Enam bulan kemudian, Thalita datang lagi. Bersama ibu dan adiknya di basecamp Rumah Quran yang baru. Thalita yang enam bulan sebelumnya saya mengenalnya sebagai gadis penakut, kini sudah lebih percaya diri. Sejak saat itu, Thalita pun rajin datang mengaji bersama sang adik. Thalita bahkan berhasil menyelesaikan IQRA-nya. Hafalan Qurannya pun juga cukup baik.
Dan ternyata, tante Thalita, atau adik dari ibunya adalah sahabat saya yang hilang.
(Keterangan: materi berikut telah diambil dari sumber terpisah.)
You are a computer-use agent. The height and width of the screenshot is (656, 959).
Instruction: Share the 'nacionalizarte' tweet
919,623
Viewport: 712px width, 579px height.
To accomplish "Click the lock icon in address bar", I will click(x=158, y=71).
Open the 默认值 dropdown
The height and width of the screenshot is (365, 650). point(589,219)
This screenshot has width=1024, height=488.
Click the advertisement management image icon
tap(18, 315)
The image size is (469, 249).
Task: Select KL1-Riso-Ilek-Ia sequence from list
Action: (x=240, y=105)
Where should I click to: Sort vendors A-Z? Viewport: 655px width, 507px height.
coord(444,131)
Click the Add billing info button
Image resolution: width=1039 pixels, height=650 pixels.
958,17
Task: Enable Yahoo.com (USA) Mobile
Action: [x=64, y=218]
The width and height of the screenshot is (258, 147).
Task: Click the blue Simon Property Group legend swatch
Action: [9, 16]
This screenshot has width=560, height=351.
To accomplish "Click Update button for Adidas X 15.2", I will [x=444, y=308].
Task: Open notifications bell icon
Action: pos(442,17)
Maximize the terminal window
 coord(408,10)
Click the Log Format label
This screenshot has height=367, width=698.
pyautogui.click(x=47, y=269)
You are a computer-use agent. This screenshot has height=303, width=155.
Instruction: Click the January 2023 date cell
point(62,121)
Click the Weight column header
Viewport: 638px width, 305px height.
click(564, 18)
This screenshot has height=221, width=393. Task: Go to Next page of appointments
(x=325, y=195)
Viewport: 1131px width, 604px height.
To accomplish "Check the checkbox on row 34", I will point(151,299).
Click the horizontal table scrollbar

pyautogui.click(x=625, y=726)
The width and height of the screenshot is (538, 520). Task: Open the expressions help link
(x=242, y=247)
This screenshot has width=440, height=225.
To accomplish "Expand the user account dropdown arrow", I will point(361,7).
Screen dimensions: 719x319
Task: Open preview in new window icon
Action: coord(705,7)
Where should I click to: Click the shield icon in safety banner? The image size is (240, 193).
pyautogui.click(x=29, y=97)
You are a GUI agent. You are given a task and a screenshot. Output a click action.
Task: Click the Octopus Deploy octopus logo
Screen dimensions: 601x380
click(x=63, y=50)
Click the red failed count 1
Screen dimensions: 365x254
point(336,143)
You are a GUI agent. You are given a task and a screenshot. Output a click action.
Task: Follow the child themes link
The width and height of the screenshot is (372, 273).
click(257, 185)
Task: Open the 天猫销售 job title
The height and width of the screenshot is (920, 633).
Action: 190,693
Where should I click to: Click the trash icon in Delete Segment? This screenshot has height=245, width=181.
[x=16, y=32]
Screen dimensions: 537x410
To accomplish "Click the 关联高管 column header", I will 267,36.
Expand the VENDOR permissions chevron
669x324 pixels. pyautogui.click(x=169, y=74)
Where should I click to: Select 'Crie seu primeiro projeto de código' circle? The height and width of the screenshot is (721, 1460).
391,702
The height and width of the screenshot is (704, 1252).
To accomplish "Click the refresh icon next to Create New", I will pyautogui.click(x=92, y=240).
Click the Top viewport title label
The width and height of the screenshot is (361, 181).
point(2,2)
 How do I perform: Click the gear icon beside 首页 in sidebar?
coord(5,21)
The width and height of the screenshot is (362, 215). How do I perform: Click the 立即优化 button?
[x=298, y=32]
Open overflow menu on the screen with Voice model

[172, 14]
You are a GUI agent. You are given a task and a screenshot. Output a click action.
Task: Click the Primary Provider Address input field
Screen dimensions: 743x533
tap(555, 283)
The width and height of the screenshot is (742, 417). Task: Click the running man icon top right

Qadarallah, saya dipertemukan kembali di Kampung Sukabakti berkat Thalita.
Sebenarnya, yang pertama kali 'ngeh' saya itu Risma penulis Surat Cinta Saiful Malook adalah nenek dari Thalita. Dia bahkan yang pertama kali bilang ke sahabat saya tentang saya.
Singkat cerita, sahabat saya itu pun kini telah berhijrah dan mengasuh rumah tahfiz. Bahkan beberapa kali, dia ikut membantu saya mengajar. Masya Allah Tabarakallahu.
Betapa perpisahan dan pertemuan adalah bagian dari sebuah perjalanan hidup. Tak akan ada pertemuan, bila tak pernah ada perpisahan.
Thalita, bilang ya sama teman yang lain. Saya juga kangen. Asal tahu saja, kalau saya jauh lebih sedih akan perpisahan ini.
Thalita, boleh titip salam juga tidak buat Angin? Katakan padanya, apakah Angin tidak kangen?